▸ STUDY TEXT
--- START ---
A special system of pipes to access the water was finally built with Israeli permission but immediate access and control has passed into other hands.
"The route of the wall matches that of water resources, the latter being conveniently located on the Israeli side," said Elisabeth Sime, director of aid organisation CARE International, in the Gaza Strip and West Bank.
The Palestinians are adamant that the wall -- which they see anyway as a land grab designed to delimit the borders of their promised future state -- was built deliberately to siphon off the aquifer.
Israel says it was built for security reasons to prevent suicide bombers infiltrating Israel or Jewish settlements.
"With the wall, the Israelis clearly sought to commandeer water resources," charges Hind Khury, a former Palestinian cabinet minister responsible for Jerusalem and now the government's representative in Paris.
"Without water, there is no life. Israeli policy has always been to push Palestinians into the desert," he added.
Abdul Rahman Tamimi, director of the non-governmental Palestinian Hydrology Group (PHG), said the coincidence of the route of the wall with the layout of the region's aquifers was no accident.
"The wall cuts some communities off from their only source of water, prevents tanker trucks from getting around and puts up prices," he said.
In Qalqilya, in the northern West Bank, around 20 wells, or 30 percent of the town's resources, were lost because of the wall, Tamimi says.
While agriculture accounts for nearly a third of Palestinian gross domestic product, only five percent of Palestinian land is irrigated.
On the other hand, 70 percent of Israeli and Jewish settlement land is watered, even if agriculture amounts to barely two percent of Israeli GDP.
"The fact that Israel confiscates and overexploits water affects every sector of Palestinian economic life and causes problems for the chances of development in the region and therefore chances of peace," Tamimi said.
--- END ---
▸ TASKS TO PERFORM
1 - Retype the text on water and the West Bank wall between "In Qalqilya, in" and "of Israeli GDP.", inclusive.
2 - According to the text on water and the West Bank wall, how many of Qalqilya's wells were lost because of the wall?
3 - Decide whether each statement agrees with the text on water and the West Bank wall, answering yes or no and quoting the deciding words: (a) Only a small fraction of Palestinian land is irrigated. (b) Agriculture makes up about a third of Israeli GDP. (c) Israel says the wall was built for security reasons.

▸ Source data
--- START ---
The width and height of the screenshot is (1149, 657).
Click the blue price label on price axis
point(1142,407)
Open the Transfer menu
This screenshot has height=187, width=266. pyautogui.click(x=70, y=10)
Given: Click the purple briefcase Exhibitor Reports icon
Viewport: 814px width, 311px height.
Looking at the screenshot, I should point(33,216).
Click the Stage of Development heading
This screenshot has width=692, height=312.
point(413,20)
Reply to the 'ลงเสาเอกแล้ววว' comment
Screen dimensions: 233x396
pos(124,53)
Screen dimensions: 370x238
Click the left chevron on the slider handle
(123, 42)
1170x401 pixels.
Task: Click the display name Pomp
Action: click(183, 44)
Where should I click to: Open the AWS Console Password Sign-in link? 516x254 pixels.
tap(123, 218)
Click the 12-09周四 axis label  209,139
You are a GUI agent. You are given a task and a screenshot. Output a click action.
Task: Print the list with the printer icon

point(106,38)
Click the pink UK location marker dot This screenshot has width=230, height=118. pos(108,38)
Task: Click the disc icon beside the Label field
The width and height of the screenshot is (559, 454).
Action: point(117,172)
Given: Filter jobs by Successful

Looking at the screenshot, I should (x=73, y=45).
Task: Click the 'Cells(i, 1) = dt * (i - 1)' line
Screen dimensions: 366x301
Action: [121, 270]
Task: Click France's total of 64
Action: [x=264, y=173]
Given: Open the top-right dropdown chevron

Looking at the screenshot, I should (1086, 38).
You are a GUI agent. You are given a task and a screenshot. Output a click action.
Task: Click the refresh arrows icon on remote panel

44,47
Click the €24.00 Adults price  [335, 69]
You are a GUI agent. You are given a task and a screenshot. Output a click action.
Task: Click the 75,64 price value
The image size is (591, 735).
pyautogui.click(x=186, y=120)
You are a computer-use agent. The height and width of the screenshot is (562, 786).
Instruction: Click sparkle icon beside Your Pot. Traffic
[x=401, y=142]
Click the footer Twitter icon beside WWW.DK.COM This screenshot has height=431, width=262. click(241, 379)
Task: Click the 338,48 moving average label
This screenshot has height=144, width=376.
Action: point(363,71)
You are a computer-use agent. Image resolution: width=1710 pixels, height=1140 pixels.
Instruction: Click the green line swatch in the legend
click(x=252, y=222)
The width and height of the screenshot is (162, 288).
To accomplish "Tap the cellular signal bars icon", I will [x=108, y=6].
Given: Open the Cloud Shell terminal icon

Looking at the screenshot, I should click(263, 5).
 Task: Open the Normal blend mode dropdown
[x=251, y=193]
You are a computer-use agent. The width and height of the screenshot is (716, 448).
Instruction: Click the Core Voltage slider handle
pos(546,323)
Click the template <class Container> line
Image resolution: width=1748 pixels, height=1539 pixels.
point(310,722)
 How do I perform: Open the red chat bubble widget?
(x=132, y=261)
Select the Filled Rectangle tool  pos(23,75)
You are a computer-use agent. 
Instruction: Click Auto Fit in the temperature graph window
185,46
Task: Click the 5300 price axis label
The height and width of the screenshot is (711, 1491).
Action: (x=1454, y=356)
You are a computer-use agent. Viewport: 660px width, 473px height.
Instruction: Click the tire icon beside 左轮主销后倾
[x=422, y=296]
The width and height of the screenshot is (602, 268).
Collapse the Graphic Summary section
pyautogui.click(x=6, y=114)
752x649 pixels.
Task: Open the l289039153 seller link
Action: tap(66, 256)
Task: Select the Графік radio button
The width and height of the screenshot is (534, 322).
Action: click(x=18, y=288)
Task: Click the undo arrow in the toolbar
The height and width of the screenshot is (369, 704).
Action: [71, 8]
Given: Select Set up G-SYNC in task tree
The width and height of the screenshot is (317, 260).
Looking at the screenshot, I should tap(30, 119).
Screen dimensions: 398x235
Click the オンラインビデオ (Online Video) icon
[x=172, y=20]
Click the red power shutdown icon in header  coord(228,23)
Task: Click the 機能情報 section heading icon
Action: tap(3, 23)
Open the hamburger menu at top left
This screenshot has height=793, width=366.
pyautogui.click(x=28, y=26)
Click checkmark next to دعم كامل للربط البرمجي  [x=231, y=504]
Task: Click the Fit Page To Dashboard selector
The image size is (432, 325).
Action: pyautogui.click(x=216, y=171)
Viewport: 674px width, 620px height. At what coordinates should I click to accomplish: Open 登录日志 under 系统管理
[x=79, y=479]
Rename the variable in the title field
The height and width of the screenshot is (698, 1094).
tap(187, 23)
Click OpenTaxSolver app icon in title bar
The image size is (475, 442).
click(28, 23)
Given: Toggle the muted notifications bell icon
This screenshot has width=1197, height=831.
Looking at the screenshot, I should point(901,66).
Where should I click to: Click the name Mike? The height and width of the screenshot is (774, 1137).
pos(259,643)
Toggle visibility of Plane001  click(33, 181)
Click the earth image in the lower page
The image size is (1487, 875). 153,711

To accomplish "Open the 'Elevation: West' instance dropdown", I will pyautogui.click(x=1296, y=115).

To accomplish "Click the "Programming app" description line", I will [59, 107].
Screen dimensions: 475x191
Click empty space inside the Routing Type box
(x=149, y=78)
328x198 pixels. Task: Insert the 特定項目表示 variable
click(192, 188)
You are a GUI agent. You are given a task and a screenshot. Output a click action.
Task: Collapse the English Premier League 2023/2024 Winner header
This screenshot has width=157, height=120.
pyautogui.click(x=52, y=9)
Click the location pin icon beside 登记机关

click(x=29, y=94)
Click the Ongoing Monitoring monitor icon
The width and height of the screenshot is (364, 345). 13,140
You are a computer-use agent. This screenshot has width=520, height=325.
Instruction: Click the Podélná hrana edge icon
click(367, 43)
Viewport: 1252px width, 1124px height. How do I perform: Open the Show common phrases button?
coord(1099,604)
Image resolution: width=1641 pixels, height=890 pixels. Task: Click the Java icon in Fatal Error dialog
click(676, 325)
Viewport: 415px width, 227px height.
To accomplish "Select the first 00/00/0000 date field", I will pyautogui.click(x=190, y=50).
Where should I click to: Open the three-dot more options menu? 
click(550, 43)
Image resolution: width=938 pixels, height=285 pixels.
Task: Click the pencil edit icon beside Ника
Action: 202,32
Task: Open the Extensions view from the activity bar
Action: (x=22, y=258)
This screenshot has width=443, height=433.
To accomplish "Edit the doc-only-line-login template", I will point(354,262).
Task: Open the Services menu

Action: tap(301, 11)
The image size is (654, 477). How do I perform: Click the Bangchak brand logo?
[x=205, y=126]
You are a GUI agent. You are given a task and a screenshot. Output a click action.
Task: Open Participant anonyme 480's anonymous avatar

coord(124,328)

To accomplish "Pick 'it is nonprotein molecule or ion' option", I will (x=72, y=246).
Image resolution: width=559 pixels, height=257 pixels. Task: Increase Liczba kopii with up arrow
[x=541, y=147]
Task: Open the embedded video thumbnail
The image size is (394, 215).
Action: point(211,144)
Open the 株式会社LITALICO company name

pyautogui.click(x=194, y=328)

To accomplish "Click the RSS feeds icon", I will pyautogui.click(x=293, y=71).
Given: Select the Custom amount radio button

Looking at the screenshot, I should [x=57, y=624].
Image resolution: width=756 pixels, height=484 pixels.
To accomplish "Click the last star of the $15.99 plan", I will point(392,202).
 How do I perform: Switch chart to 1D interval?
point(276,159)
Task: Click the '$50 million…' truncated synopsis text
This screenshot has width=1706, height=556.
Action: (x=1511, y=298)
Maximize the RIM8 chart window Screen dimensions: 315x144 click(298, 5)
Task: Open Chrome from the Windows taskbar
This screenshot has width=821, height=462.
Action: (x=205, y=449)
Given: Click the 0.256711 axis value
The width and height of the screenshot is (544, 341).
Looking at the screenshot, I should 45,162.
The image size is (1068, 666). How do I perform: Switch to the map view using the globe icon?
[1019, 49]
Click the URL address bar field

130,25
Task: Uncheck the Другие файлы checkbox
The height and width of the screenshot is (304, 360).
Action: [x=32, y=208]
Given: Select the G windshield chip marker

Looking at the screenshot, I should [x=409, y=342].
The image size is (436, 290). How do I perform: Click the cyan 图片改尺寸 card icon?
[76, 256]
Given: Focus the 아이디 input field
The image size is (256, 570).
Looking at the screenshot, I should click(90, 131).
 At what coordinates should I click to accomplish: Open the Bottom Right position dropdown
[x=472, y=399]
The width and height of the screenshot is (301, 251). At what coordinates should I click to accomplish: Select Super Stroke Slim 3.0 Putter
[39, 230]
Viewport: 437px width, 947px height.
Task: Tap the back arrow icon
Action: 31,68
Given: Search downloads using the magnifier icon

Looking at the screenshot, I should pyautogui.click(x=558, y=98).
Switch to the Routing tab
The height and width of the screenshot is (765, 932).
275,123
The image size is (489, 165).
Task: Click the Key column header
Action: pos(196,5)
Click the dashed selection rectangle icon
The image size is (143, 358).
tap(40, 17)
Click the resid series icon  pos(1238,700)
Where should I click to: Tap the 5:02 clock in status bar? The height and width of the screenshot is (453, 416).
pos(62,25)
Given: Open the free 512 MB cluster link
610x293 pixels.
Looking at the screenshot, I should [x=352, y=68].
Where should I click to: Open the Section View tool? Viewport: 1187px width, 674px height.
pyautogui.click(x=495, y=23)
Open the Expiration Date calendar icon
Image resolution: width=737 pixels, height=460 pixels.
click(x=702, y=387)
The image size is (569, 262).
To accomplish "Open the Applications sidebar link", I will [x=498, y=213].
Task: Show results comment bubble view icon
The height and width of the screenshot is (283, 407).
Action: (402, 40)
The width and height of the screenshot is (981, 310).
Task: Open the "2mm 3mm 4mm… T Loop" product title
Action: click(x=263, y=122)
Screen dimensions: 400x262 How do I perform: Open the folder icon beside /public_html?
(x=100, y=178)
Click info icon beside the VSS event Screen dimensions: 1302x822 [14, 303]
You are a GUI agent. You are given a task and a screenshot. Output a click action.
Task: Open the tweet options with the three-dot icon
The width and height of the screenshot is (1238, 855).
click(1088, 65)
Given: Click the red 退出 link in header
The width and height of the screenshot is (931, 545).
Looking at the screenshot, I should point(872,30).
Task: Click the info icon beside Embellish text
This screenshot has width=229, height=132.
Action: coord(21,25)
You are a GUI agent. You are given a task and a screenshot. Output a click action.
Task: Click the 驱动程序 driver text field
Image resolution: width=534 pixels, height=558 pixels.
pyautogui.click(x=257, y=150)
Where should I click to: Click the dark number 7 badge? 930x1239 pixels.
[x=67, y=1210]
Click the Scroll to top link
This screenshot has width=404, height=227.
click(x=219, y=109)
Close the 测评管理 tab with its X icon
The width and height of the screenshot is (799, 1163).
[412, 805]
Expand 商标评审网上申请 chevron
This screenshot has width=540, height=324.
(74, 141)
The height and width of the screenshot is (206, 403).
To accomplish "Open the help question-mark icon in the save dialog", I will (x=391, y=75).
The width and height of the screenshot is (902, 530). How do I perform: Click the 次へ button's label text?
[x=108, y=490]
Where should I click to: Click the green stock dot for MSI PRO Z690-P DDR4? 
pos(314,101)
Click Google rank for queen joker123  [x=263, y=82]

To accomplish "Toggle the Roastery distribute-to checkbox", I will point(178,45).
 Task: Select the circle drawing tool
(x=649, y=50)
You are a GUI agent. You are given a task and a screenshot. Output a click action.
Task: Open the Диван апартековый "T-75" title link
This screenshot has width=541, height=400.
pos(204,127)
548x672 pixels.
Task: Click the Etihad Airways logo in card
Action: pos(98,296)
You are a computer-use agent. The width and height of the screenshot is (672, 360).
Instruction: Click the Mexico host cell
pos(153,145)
--- END ---
▸ SOLUTIONS TO THE PROBLEMS
1 -
In Qalqilya, in the northern West Bank, around 20 wells, or 30 percent of the town's resources, were lost because of the wall, Tamimi says.
While agriculture accounts for nearly a third of Palestinian gross domestic product, only five percent of Palestinian land is irrigated.
On the other hand, 70 percent of Israeli and Jewish settlement land is watered, even if agriculture amounts to barely two percent of Israeli GDP.

2 - Around 20 wells, or 30 percent of the town's resources, were lost.

3 -
(a) Yes: "only five percent of Palestinian land is irrigated."
(b) No: "agriculture amounts to barely two percent of Israeli GDP."
(c) Yes: "Israel says it was built for security reasons to prevent suicide bombers infiltrating Israel or Jewish settlements."